After eight days in Italy and Ireland, a handful of eating experiences stand out as incredible in a generally wonderful week.
Trattoria Sostanza, Via Porcellana 25r in Florence, holds the top spot mostly because two of the finest food experiences of my life were there. First was the prosciutto di Parma, served as an antipasto. It was - incredible? sensational? heavenly? - some word must be right, but these aren't forceful enough. Exceedingly thinly sliced, the fatty ham simply evaporated on my tongue, leaving behind a silky sense of ideal fattiness and ham. My daughter had been in Rome for six weeks and was pretty sure she didn't like prosciutto until she tried this. She does now.
For the main course, my daughter ordered the Chicken in Butter dish. It arrived in a dish of bubbling, foaming hot butter. The chicken breast was deeply infused with the butter taste. It was wonderful.

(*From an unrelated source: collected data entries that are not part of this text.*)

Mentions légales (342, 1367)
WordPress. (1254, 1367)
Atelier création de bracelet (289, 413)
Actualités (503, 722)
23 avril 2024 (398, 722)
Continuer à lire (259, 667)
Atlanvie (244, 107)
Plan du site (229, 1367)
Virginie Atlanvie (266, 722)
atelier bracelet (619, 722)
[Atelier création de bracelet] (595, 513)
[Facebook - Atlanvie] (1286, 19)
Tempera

Back in Rome, we ate one evening at La Rustichella. Rick Steves mentions positively their buffet, and after a week of my dollars being severely battered by the Euro, a meal on the frugal side seemed like a good idea. The buffet was terrible - cold, soggy, flavorless - but the lasagna - oh, the lasagna - made up for the buffet. The lasagna would have made up for months of McDonald's. It was thin, only four sheets of pasta with cheese, meat sauce and cream sauce between the pasta sheets. The pasta was perfectly made, the cream and meat sauces were intensely flavorful.
I will also mention a simple lunch we enjoyed in the Campo di Fiore. By night, Campo di Fiore is a destination hotspot for young travelers - American students, backpackers, and so on. In the morning, though, the Campo is a farmers' market. We bought a couple of fresh rolls, a few slices of prosciutto and a ball of fresh mozarrella. Our dessert included fresh cherries and the loveliest fresh strawberries I have eaten since last summer and the last of the few local wild strawberries we can find around here. A bossy American college girl informed me that I would certainly be sick if washed the fruit under the water from knee-high spigot that Italians use as a drinking fountain. We were fine.

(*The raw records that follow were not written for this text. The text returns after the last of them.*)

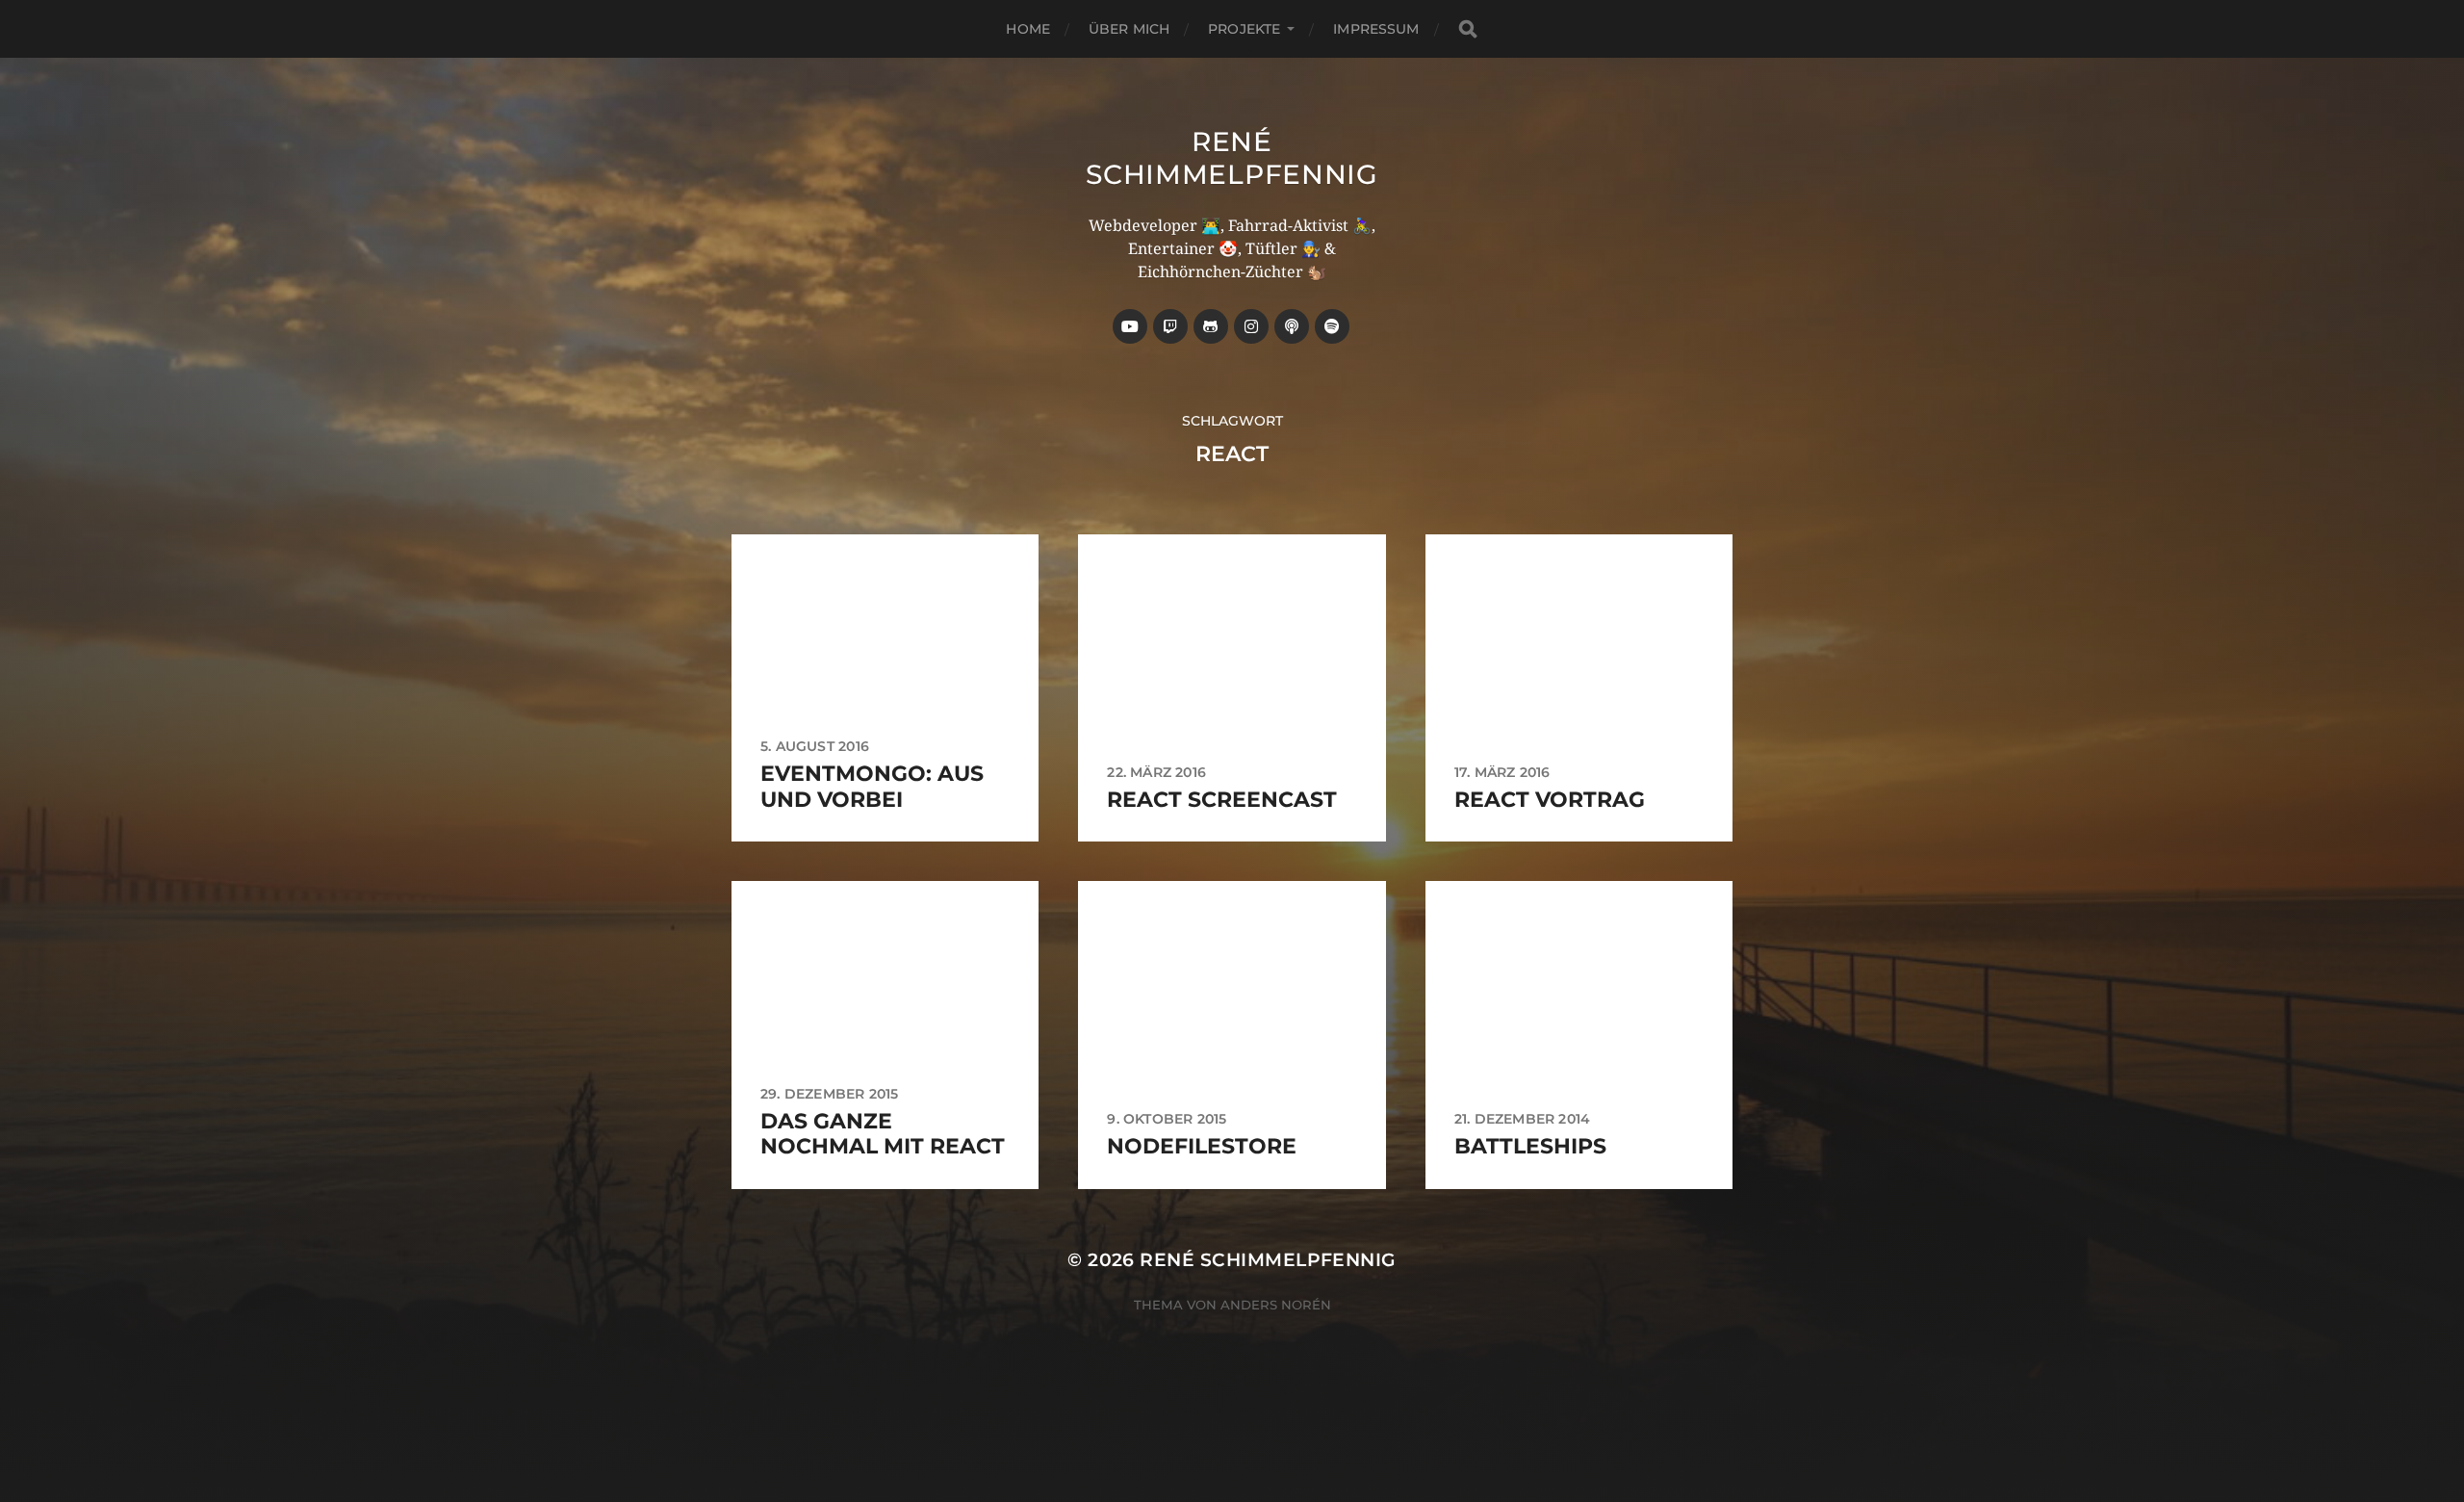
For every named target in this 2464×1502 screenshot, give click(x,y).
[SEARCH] (1467, 29)
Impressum (1376, 29)
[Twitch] (1170, 326)
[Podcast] (1291, 326)
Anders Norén (1275, 1304)
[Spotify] (1332, 326)
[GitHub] (1211, 326)
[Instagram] (1251, 326)
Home (1028, 29)
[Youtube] (1130, 326)
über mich (1129, 29)
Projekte (1244, 29)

Finally, in Italy, gelato deserves its own award for wonderfulness. Nearly everywhere we had it, it was intensely flavorful. I love it.

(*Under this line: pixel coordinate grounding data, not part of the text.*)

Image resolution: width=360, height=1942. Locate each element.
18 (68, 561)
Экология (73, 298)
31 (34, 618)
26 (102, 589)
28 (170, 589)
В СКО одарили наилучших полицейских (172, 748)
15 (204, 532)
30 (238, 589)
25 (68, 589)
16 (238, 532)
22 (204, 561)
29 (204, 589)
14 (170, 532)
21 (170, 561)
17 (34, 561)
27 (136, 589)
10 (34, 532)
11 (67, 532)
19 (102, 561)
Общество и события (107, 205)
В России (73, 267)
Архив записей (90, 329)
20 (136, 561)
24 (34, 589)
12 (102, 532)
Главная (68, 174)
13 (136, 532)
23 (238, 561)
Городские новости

Finally finally, to Ireland. Well, to Dublin. The only decent meal I had in Dublin over two and a half days was a panini at Gertrude's in the Temple Bar. Fortunately, real Guinness made up for a lot of Irish culinary sins. Real Guinness is different from what we get here. American Guinness, to my taste, is much hoppier. Irish Guinness is, to my taste, smoother and sweeter.